Alterations in CHOP uORF translation control change the dynamics of CHOP expression. A, MEF cells deleted for CHOP were stably selected to express WT CHOP (WT uORF CHOP) and CHOP with its uORF deleted (ΔuORF CHOP) and treated with the ER stress agent thapsigargin for up to 6 h or left untreated. The levels of CHOP, eIF2α-P, eIF2α total, and β-actin in these cultured cells were measured by immunoblot analyses. B, WT uORF CHOP and ΔuORF CHOP cells were treated with thapsigargin for 6 h or left untreated. Lysates were collected and layered on top of 10–50% sucrose gradients, followed by ultracentrifugation, and analysis of whole lysate polysome profiles at 254 nm. Sucrose gradients were fractionated simultaneous to analysis of polysome profiles at 254 nm. Total RNA was isolated from sucrose fractions and the percentage of total CHOP mRNA was determined by qRT-PCR. B is representative of three independent biological experiments. C, total RNA was collected from WT uORF CHOP and ΔuORF CHOP cells cultured in the presence or absence of thapsigargin and relative levels of CHOP mRNA were measured by qRT-PCR. D, fusion of 1 kb of the CHOP promoter (P_CHOP-Luc) and a Renilla luciferase reporter were co-transfected into MEF cells, treated for 6 h or left untreated, and measured using a Dual-Luciferase assay. Relative values are represented as histograms, and the S.D. is indicated. E, total RNA was collected from WT uORF CHOP and ΔuORF CHOP cells cultured in the presence or absence of thapsigargin for 3 h followed by 0, 1, 2, or 3 h of treatment with actinomycin D. Relative levels of CHOP mRNA were measured by qRT-PCR. F, WT uORF CHOP and ΔuORF CHOP cells were treated with thapsigargin for 3 h, washed, and lysed (CHX −) or washed and treated with cycloheximide for up to 5 h (CHX 0, 1, 2, 3, 4, and 5). Levels of CHOP and β-actin in the cultured cells were measured by immunoblot analyses.
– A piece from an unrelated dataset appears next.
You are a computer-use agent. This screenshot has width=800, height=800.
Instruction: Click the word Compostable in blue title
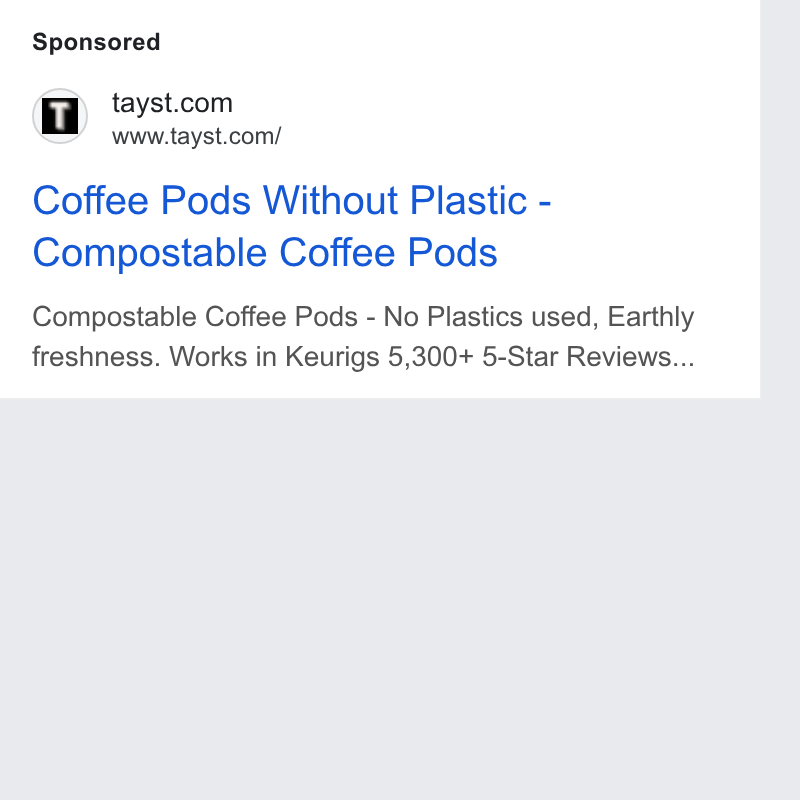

Quantification of changes in CHOP protein expression are depicted under the CHOP immunoblot panel and are normalized to the no cycloheximide treatment for both WT uORF CHOP and ΔuORF CHOP cells.

FIGURE 6.

Alterations in CHOP uORF translation control lower cell viability during stress. A, total RNA was collected from WT uORF CHOP and ΔuORF CHOP cells cultured in the presence or absence of thapsigargin. Relative levels of ATF5 and BIM mRNAs were measured in the cultured cells by qRT-PCR. B, equal numbers of WT uORF CHOP and ΔuORF CHOP cells were seeded in 96-well plates, cultured for 24 h, followed by treatment with thapsigargin or tunicamycin, as indicated, for up to an additional 18 h. MTT activity was measured by conversion of tetrazolium to formazan. C, equal numbers of WT uORF CHOP and ΔuORF CHOP cells were seeded in 96-well plates, cultured for 24 h, followed by treatment with or without thapsigargin for up to an additional 24 h. Caspase 3/7 activity was measured by cleavage of a proluminescent caspase-3/7 DEVD-aminoluciferin substrate.